Architects and designers who can gleefully ignore minimum quantity order requirements to ensure die lot consistency on high density/primary colours, or the practical matters of available sheet sizes and fabricating with the highly textured products absolutely love these new offerings. Actually building with them is a whole ‘nother story. If I cared enough about who might be offended, I’d avoid saying it, but since I don’t, and have over 25 yrs experience in the trade upon which to base it - I’d suggest that a prerequisite for designers and architects should be a minimum of one year apprenticing on the shop floor building - and in the field installing - before receiving accreditation to draw anything - it’s a whole truck of a lot easier to make a pretty picture on paper than to make it real and installable.

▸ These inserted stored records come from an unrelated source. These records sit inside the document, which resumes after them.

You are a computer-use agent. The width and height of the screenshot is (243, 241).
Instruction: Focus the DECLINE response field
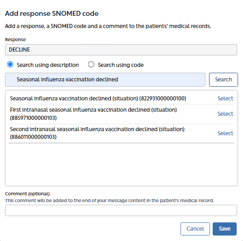pos(121,50)
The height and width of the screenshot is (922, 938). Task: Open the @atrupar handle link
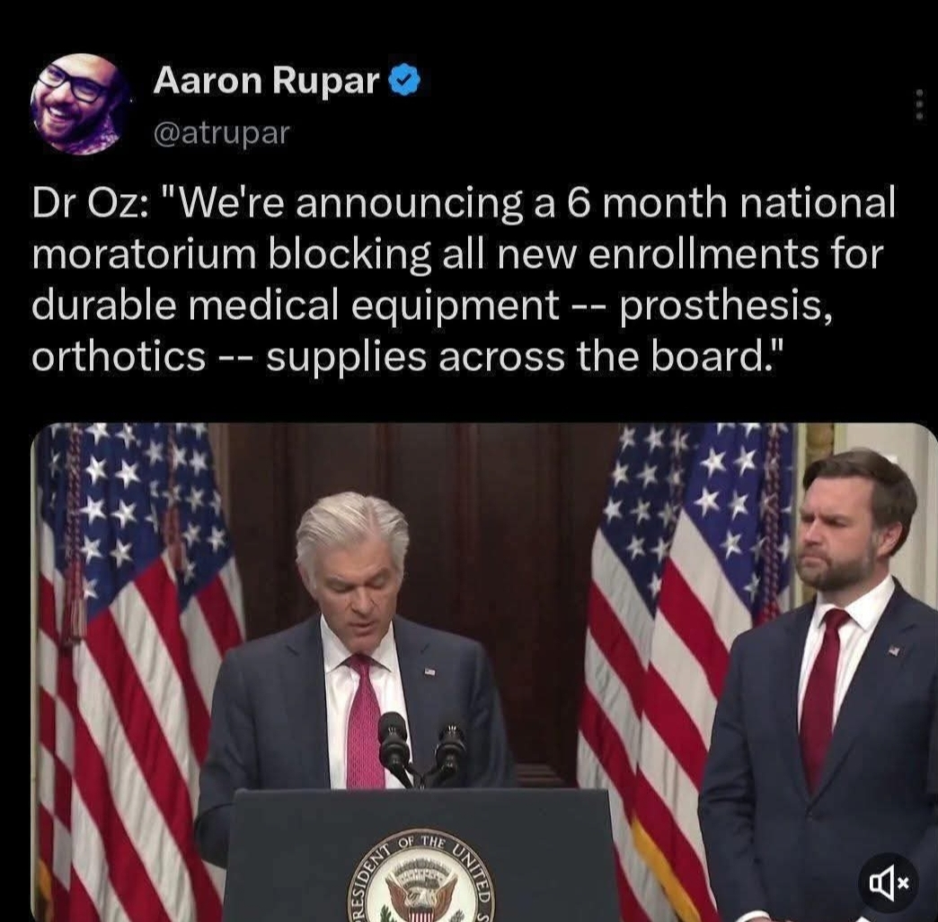[221, 132]
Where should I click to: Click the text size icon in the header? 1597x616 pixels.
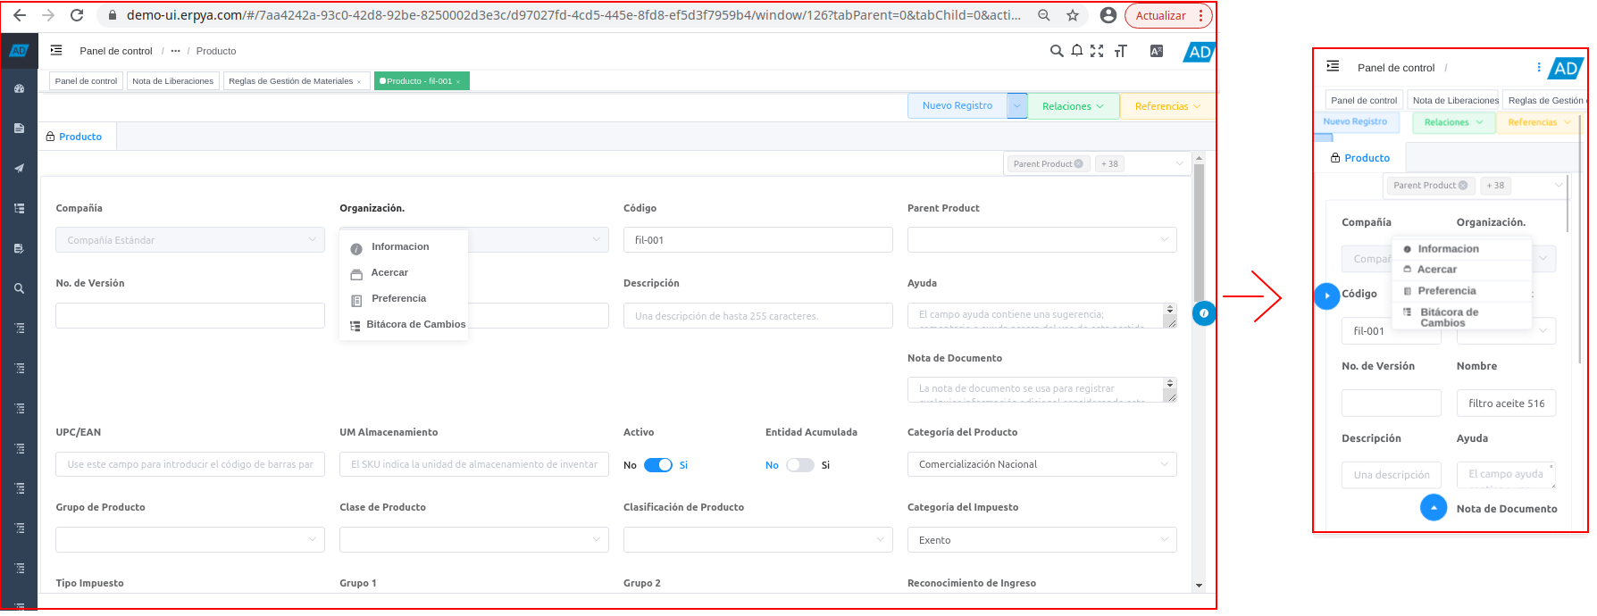click(x=1120, y=51)
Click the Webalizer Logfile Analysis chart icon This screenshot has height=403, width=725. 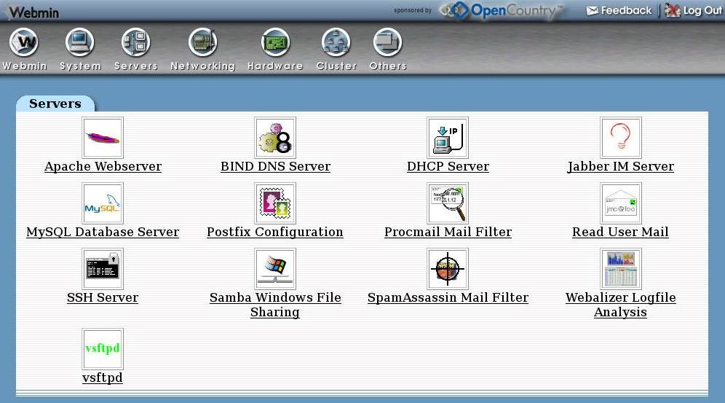click(x=620, y=269)
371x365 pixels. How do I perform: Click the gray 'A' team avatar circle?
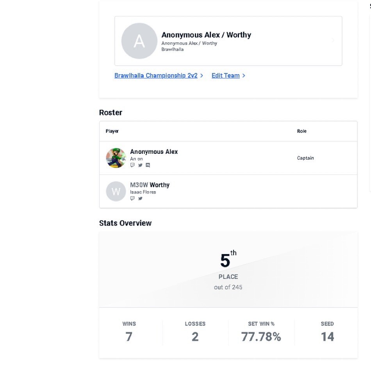click(x=139, y=41)
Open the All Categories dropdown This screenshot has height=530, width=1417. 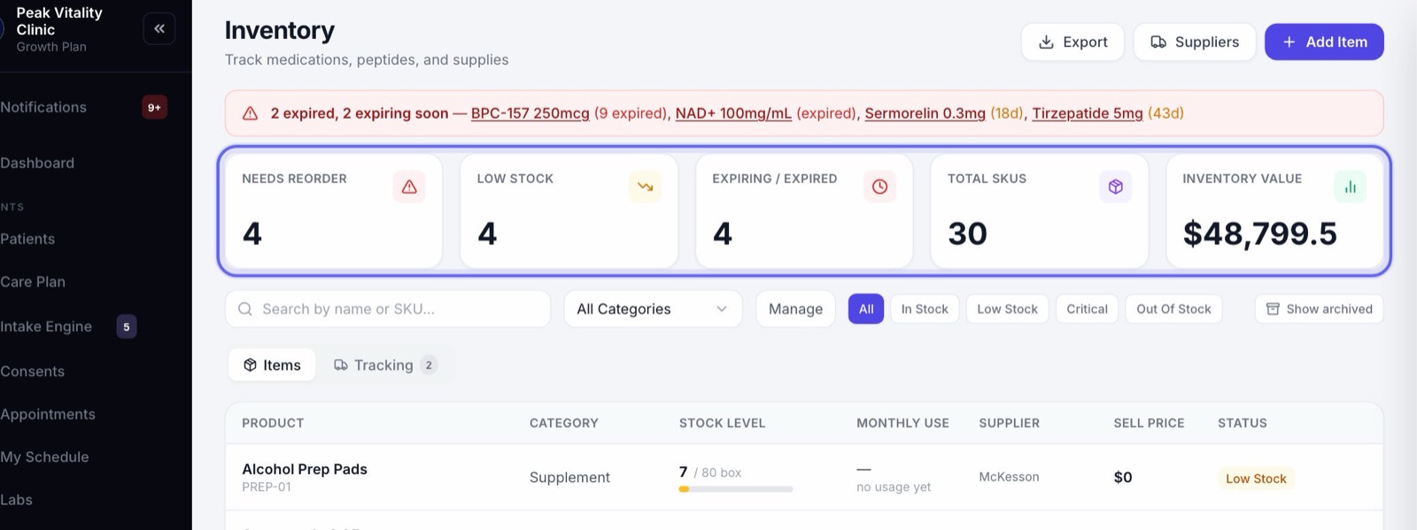[653, 309]
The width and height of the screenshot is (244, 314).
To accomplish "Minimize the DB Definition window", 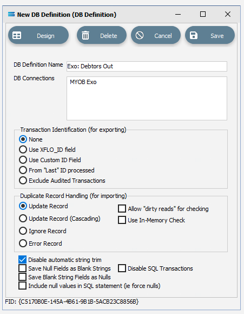I will 178,15.
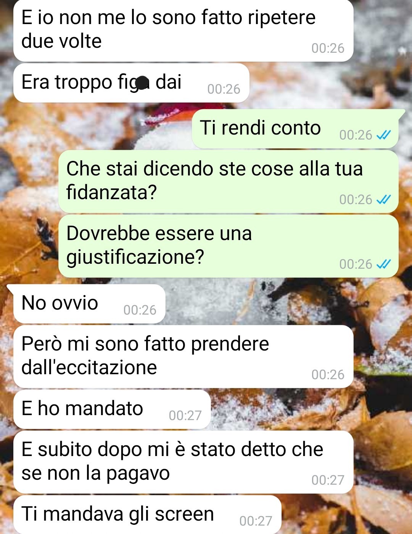Select 'Dovrebbe essere una giustificazione?' message
412x534 pixels.
[x=229, y=246]
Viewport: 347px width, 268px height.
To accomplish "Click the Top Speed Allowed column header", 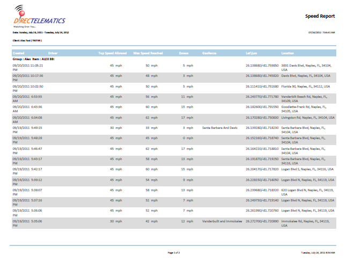I will click(x=112, y=53).
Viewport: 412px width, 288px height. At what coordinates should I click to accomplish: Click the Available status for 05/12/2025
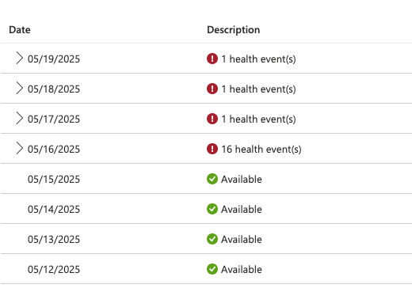242,269
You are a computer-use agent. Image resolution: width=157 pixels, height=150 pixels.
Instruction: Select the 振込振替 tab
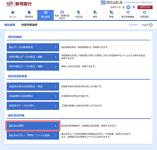(x=46, y=15)
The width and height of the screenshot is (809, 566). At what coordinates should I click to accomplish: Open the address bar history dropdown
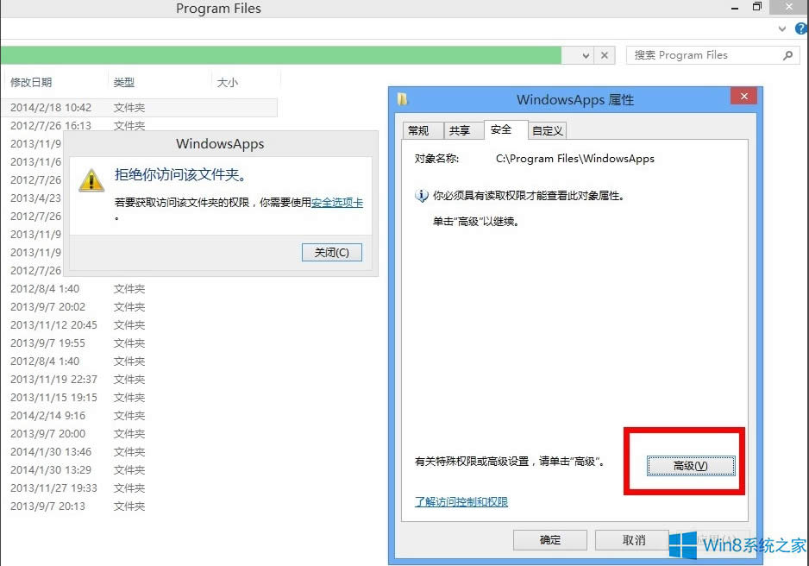pyautogui.click(x=586, y=54)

Sorry, did that last part sound peevish?

edit - ol mcdonald couldn’t be more right - we happen to use 1/2” doweling or rips of 1/4” MDF for those separators - and only laid down after the sprayed on contact cement has tack dried for between 10-15 minutes (depending on ambient temp). We use WA 950 red contact cement as it’s far easier to see if you’ve got adequate coverage on both surfaces, and easier to see the inevitable overspray that’ll need to be cleaned up. Don’t use lacquer thinners for that, but a purpose designed contact cement cleaner such as WilsonArt121.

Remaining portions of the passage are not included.